▶ [Work to do]:
(1) Write out the passage on classifying the board of directors from "EFFECT OF CLASSIFICATION" to "is not amended.".
(2) In the rows, substitute "View" for "File" and give them again with everything else unchanged.

▶ [Document section]:
******

EFFECT OF CLASSIFICATION OF BOARD
 
  If adopted, the classification of the Board will apply to every subsequent
election of directors for so long as at least six directors are authorized
under the Company's bylaws and the classification provision is not amended.
The Company's bylaws provide that the Board of Directors shall consist of not
less than seven and not more than thirteen directors, with the exact number of
directors currently set at ten. So long as the Board continues to consist of
at least ten authorized directors, after initial implementation of the
classified Board, directors will serve for a term of three years rather than
one year, and one-third of the directors (or as near to one-third as
practicable) will be elected each year.
 
  In the event that the number of directors increases, the increase will be
apportioned by the Board between the classes of directors to make each class
as nearly equal in number as possible. If the number of authorized directors
is decreased to at least six but less than nine, the directors will be
apportioned by the Board among two classes, each consisting of one-half of the
directors or as close an approximation as possible, directors will serve for a
term of two years, and one-half the directors (or as near to one-half as
practicable) will be elected each year. In any event, a decrease in the number
of directors cannot shorten the term of any incumbent director. Vacancies in
the Board created by any resignation, removal or other reason, or by an
increase in the size of the Board, may be filled for the remainder of the term
by the vote of the majority of the directors remaining in office or by the
vote of holders of a majority of the outstanding shares of the Company's
Common Stock.
 
  Pursuant to California law, members of the Board of Directors may be removed
by the Board of Directors for cause (defined to be a felony conviction or
court declaration of unsound mind), by the shareholders without cause or by
court order for fraudulent or dishonest acts or gross abuse of authority or
discretion. Prior to the 1990 legislation, no director could be removed by the
shareholders if the votes cast against such removal (or, if done by written
consent, the votes eligible to be cast by the non-consenting shareholders)
would have been sufficient to elect such director if voted cumulatively at an
election at which the same total number of votes were cast (or, if the action
is taken by written consent, all shares entitled to vote were voted) and the
entire number of directors authorized at the time of the director's most
recent election were then being elected (the "Relevant Number of Directors").
The legislation modifies the foregoing provision slightly in the case of
classified boards to use as the Relevant Number of Directors (i) the number of
directors elected at the most recent Annual Meeting of shareholders or, if
greater, (ii) the number sought to be removed. It should be noted that this
removal provision applies equally to corporations that permit cumulative
voting and to those that do not.
 
OTHER EFFECTS
 
  The classification of the Board of Directors will have the effect of making
it more difficult to replace incumbent directors. So long as the Board is
classified into three classes, a minimum of three annual meetings of
shareholders would generally be required to replace the entire Board, absent
intervening vacancies. While the proposal is not intended as a takeover-
resistive measure in response to a specific threat, it may discourage the
acquisition of large blocks of the Company's shares by causing it to take
longer for a person or group of persons who acquire such a block of shares to
effect a change in management.
 
  Approval of the proposed amendment requires the favorable vote of the
holders of a majority of the shares of the Company's Common Stock entitled to
vote.

******

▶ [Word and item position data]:
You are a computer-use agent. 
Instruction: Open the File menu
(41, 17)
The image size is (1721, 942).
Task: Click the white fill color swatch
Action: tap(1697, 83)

******

▶ [Results in order]:
(1)
EFFECT OF CLASSIFICATION OF BOARD
 
  If adopted, the classification of the Board will apply to every subsequent
election of directors for so long as at least six directors are authorized
under the Company's bylaws and the classification provision is not amended.

(2)
You are a computer-use agent. 
Instruction: Open the View menu
(41, 17)
The image size is (1721, 942).
Task: Click the white fill color swatch
Action: tap(1697, 83)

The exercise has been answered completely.